TASK BRIEF: Below this line is a set of entries; quote exactly the lines from the line that contains "The image size is (1568, 760)." to the line that contains "Click the Center", both lines included.

(Dataset entries)
* * *
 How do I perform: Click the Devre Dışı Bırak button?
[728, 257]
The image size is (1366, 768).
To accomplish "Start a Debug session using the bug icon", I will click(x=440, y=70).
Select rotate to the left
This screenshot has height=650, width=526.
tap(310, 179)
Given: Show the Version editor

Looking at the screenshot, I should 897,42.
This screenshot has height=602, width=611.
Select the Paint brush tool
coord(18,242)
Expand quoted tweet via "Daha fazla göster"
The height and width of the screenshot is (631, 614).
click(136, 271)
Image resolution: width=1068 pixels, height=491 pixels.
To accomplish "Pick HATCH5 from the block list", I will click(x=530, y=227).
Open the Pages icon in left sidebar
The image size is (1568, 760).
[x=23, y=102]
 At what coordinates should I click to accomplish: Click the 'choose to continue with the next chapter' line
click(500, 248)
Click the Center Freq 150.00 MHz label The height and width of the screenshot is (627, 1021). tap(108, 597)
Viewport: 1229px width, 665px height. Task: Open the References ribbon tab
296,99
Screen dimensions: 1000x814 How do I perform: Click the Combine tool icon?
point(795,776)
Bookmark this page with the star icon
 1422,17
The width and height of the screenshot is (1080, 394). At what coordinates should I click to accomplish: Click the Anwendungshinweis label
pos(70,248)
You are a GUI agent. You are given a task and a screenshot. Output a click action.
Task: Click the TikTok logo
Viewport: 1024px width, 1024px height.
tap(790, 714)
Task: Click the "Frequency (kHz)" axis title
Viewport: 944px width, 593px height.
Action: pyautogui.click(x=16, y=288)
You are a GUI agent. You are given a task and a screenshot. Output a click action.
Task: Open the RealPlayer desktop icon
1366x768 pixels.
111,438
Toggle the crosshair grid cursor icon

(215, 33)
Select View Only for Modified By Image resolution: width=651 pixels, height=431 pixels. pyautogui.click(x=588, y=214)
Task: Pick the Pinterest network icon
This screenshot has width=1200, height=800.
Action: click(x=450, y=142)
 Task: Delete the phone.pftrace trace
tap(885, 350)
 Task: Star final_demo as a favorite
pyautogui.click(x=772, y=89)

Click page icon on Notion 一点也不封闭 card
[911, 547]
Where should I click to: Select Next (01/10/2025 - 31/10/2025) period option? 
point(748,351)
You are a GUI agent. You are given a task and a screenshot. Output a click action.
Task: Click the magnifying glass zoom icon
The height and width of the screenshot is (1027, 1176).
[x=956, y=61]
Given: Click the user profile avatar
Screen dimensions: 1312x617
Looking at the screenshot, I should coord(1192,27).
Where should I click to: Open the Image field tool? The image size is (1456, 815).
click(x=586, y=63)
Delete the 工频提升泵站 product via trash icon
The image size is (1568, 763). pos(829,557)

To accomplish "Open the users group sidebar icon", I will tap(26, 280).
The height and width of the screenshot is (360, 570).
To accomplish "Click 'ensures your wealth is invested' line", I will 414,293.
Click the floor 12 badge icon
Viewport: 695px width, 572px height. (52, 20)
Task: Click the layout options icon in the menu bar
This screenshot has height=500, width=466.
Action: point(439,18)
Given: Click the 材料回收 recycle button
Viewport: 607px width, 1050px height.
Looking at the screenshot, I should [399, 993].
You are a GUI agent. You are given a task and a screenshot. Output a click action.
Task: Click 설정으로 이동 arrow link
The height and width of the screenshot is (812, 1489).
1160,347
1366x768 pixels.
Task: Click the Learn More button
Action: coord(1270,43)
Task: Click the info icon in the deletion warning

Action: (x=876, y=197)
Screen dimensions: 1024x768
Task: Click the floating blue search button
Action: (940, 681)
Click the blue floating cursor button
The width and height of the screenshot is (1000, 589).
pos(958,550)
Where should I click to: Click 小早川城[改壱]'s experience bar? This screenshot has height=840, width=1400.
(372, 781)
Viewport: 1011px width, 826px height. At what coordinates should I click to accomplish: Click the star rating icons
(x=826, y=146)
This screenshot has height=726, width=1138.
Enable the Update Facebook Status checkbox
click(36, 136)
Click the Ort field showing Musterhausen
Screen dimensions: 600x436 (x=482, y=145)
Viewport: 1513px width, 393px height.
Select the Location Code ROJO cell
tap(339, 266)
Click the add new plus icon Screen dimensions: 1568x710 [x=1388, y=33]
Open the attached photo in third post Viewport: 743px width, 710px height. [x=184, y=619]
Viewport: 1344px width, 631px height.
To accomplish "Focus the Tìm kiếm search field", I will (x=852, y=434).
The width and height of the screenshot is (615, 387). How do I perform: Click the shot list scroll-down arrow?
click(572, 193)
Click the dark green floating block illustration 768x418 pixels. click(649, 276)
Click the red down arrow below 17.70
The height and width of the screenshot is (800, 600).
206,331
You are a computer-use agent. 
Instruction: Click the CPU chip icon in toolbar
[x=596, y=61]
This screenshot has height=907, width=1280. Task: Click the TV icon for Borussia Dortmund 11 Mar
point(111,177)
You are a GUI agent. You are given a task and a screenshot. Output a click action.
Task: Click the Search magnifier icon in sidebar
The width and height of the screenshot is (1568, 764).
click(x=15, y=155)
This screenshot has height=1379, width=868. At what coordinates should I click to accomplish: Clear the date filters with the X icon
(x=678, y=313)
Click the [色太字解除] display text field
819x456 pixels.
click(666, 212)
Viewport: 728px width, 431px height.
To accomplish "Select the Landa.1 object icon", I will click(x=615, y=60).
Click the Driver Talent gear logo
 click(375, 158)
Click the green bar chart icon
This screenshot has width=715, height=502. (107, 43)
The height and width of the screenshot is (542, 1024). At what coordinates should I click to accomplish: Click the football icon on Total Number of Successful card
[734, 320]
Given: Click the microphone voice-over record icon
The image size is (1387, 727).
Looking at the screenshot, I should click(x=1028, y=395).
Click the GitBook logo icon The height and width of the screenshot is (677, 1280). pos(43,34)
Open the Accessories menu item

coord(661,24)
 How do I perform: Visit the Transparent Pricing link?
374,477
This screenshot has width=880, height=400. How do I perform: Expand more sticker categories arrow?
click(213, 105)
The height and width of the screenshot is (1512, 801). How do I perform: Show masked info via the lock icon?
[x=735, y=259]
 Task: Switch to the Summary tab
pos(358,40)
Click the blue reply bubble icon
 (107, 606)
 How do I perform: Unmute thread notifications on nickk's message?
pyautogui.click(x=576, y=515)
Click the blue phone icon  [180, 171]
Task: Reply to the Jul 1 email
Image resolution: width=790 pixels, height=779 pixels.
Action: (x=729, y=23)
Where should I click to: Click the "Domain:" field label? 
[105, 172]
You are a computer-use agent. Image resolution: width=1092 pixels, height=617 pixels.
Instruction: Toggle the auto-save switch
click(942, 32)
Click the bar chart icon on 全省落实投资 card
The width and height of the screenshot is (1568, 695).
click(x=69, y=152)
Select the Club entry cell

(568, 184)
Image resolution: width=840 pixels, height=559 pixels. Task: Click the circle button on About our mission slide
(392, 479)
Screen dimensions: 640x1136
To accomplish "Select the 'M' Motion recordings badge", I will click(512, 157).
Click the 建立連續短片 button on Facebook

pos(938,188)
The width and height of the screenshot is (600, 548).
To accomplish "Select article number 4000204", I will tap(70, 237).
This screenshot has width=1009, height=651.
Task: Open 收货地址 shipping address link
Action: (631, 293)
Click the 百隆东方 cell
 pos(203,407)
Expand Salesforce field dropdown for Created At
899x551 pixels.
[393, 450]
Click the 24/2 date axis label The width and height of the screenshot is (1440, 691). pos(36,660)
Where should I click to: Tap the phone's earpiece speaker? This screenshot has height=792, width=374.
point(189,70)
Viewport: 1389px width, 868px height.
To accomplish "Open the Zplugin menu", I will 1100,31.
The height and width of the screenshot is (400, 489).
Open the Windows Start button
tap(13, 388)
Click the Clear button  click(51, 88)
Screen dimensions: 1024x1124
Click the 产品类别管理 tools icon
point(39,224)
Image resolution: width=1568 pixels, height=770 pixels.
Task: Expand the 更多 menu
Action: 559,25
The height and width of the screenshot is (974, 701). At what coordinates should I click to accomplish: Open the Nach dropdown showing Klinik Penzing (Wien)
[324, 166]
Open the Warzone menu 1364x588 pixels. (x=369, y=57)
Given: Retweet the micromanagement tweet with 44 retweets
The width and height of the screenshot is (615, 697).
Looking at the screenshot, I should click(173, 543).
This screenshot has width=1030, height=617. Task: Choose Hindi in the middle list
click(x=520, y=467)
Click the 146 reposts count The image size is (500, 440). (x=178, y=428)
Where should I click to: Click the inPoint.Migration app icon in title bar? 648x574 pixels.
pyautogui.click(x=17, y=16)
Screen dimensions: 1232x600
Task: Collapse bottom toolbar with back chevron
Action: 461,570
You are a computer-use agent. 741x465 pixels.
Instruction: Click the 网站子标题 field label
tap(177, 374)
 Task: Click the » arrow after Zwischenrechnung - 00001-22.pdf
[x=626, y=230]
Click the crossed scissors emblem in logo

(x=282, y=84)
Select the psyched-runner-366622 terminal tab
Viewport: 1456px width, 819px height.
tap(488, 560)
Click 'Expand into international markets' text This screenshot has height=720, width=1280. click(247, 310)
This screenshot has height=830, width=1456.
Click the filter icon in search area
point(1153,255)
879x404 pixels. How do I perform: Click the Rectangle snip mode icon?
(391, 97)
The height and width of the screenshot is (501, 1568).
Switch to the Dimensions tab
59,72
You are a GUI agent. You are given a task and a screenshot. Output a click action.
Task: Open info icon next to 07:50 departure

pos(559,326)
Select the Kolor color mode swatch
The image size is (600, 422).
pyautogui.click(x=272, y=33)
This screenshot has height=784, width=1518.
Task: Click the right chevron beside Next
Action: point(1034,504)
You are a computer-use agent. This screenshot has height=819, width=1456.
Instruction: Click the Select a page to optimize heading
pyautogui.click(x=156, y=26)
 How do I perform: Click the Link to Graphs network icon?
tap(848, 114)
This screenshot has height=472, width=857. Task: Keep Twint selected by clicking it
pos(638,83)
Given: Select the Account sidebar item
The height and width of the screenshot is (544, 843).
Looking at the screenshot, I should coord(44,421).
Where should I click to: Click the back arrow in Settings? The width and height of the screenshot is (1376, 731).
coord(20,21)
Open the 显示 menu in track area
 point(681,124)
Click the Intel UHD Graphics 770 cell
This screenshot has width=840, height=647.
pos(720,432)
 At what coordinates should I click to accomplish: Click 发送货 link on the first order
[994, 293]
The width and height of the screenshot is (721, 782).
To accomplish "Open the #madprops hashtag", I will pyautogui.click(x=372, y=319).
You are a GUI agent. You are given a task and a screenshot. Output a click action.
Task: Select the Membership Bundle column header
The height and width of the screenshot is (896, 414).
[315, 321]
* * *
FINISHED EXERCISE:
The image size is (1568, 760).
[x=23, y=102]
 At what coordinates should I click to accomplish: Click the 'choose to continue with the next chapter' line
click(500, 248)
Click the Center Freq 150.00 MHz label The height and width of the screenshot is (627, 1021). tap(108, 597)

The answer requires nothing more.